"Run, lo tuh ada hubungan apa sih sama Pak Ghidan?"
Kali ini yang bertanya Lana, mahasisiwi semester akhir yang magang berbarengan dengan Aruna. Mereka beda devisi, tetapi status yang sama-sama anak magang membuat mereka akrab dan kerap kali makan siang bersama.
"Gak ada hubungan apa-apa," balasnya seadanya.
"Bohong banget, jelas kalau dia memperlakukan lo berbeda," canda Lana. "Ya, emang bukan di kantor sih, tapi, kalau di luar kantor, semua juga udah tau. Dia sering cabut bareng lo, kan? Lo juga sering chattingan bareng dia."
"Dia cuma bantuin aku bikin skripsi."
"Mana ada nih laki, CEO, yang kerjaannya sibuk bukan main bersedia bantuin anak magang bikin skripsi kalau gak ada hubungan apa-apa." Lana tertawa.
Aruna menghela napas berat, dia sebenarnya juga lelah menjelaskan bagaimana hubungan antara dirinya dan Pak Ghidan. Kedekatan mereka juga sesuatu yang tidak terduga-duga, terlepas dari Aruna yang memang memiliki kekaguman untuknya sejak awal.
"Lo bukan sugar baby, kan?" tebak Lana kemudian. Mendapati ekspresi Aruna yang datar, gadis berblouse putih itu tertawa garing. "Bercanda, Run. Jangan baper ya."
Aruna tahu kalau di belakangnya, banyak yang berprisangka buruk pun menuduhnya yang tidak-tidak. Terutama mereka yang tersenyum dan berkelakuan baik di depan matanya dengan iming-iming cari muka dengan Pak Ghidan. Menurut mereka, Aruna termasuk salah satu jalan dalam melancarkan politik jabatan. Lebih mudah mendekati Pak Ghidan lewat Aruna dibandingkan usaha sendiri.
"Apa sih yang dia kasih untuk Pak Ghidan sampai bisa-bisanya dia naksir sama cewek biasa aja macem dia?"
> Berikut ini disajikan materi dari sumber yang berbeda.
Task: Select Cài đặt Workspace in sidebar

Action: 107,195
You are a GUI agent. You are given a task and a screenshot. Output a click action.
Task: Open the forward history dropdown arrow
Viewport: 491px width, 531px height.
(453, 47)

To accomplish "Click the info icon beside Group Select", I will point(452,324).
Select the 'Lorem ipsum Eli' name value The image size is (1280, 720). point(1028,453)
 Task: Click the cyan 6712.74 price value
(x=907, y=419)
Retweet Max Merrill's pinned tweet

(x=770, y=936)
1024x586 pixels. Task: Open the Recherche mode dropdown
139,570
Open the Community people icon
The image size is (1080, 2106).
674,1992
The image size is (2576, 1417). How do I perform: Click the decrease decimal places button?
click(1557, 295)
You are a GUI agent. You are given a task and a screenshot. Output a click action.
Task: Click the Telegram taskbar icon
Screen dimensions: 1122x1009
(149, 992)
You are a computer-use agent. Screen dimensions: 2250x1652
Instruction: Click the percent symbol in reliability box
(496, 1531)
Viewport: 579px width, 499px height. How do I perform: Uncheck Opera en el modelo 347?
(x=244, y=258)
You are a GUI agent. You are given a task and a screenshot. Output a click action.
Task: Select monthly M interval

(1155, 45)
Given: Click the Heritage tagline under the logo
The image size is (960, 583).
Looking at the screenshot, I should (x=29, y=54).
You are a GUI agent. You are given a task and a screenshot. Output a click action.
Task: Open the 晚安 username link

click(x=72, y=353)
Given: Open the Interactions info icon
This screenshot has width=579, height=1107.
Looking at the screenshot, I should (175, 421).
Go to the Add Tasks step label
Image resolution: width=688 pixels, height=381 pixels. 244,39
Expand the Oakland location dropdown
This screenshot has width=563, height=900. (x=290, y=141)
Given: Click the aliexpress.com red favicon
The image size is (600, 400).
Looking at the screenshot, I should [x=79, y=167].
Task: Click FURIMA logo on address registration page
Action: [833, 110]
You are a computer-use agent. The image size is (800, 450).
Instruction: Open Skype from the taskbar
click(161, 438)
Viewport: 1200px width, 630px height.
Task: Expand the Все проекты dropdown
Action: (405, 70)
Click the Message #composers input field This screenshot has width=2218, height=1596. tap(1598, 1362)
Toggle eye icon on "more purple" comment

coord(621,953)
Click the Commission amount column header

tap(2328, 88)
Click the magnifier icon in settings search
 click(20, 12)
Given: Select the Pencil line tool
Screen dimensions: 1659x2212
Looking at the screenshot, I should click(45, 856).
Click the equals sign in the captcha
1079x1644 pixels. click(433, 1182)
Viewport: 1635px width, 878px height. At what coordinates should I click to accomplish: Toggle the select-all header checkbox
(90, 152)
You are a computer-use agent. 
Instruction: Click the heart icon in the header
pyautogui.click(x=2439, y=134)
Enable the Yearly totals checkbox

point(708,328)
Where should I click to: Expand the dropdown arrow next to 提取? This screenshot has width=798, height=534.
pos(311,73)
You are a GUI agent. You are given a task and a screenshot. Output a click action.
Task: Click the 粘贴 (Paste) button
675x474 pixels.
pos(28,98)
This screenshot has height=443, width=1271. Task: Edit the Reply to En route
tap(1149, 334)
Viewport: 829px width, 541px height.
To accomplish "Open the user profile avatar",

Aruna sama sekali tidak tahu.
"Dia tidur kali sama Pak Ghidan."
Tidak, tidak pernah sama sekali. Berpegangan tangan saja mereka tak pernah. Pak Ghidan terlalu sopan dan sangat hati-hati tiap kali mereka hanya berdua.
Pria itu jauh dari definisi pria bajingan. Dia menghormati perempuan. Bunda pun juga begitu menyukai Ghidan. Pria itu bahkan membantu mereka saat Bunda di-opname karena Demam Berdarah yang parah. Pak Ghidan sampai ikut menginap di rumah sakit sewaktu Bunda kritis.
Ada kalanya di mana Aruna juga merasa kalau dia memang spesial, dan pria itu sendiri mengakui kalau Aruna spesial.
"Saya udah jarang merasa senang, tapi makan dengan kamu kayak gini saja bisa bikin saya senang."
Begitu katanya.
Pria itu juga mengatakan kalau dia menyukai Aruna, makanya dia senang memberikan Aruna barang-barang mewah pun mengajaknya makan di sky longue gedung megah.
"If you want to see me happy, just accept what I give you,"
Aruna ingin melihatnya senang, makanya dia bersedia menuruti kemauannya. Munafik sekali kalau hubungan mereka hanya sekadar atasan dan bawahan kantor, jelas kalau ada yang lebih dari itu.
Sayangnya, Ghidan selalu memberi batas pada hubungan mereka, membuat Aruna pun turut bertanya-tanya mereka ini apa. Ghidan terang-terangan menunjukan ketidaksukaan apabila Aruna berdekatan dengan laki-laki lain, tapi dia juga tidak memberikan kepastian yang cukup pada hubungan mereka.
Gadis itu melirik totebag yang terdapat tupperware berisikan Brownies yang dia buat sendiri untuk Ghidan. Request-an dari pria itu sendiri. Dan Aruna akan dengan senang hati memasakkan apapun yang Ghidan mau, karena sejauh ini, hanya ini yang bisa dia berikan untuknya.
"Kami berteman," jawabnya untuk pertanyaan Lana yang masing menggantung.
"Gak mau lebih?"
Dengan senyuman, Aruna memberikan gelengan singkat. "Dia itu emang baik ke semua orang," ucapnya lagi.
KAMU SEDANG MEMBACA
Marriage Blues (COMPLETED)
Romance"Marriage is hard, divorce is hard. Choose your hard." Menikahi perempuan tukang kontrol dan selalu ingin menang sendiri bukanlah perkara mudah. Hebatnya, Ghidan Herangga berhasil menjalani itu selama tujuh tahun berturut-turut. Tanpa persetujuannya...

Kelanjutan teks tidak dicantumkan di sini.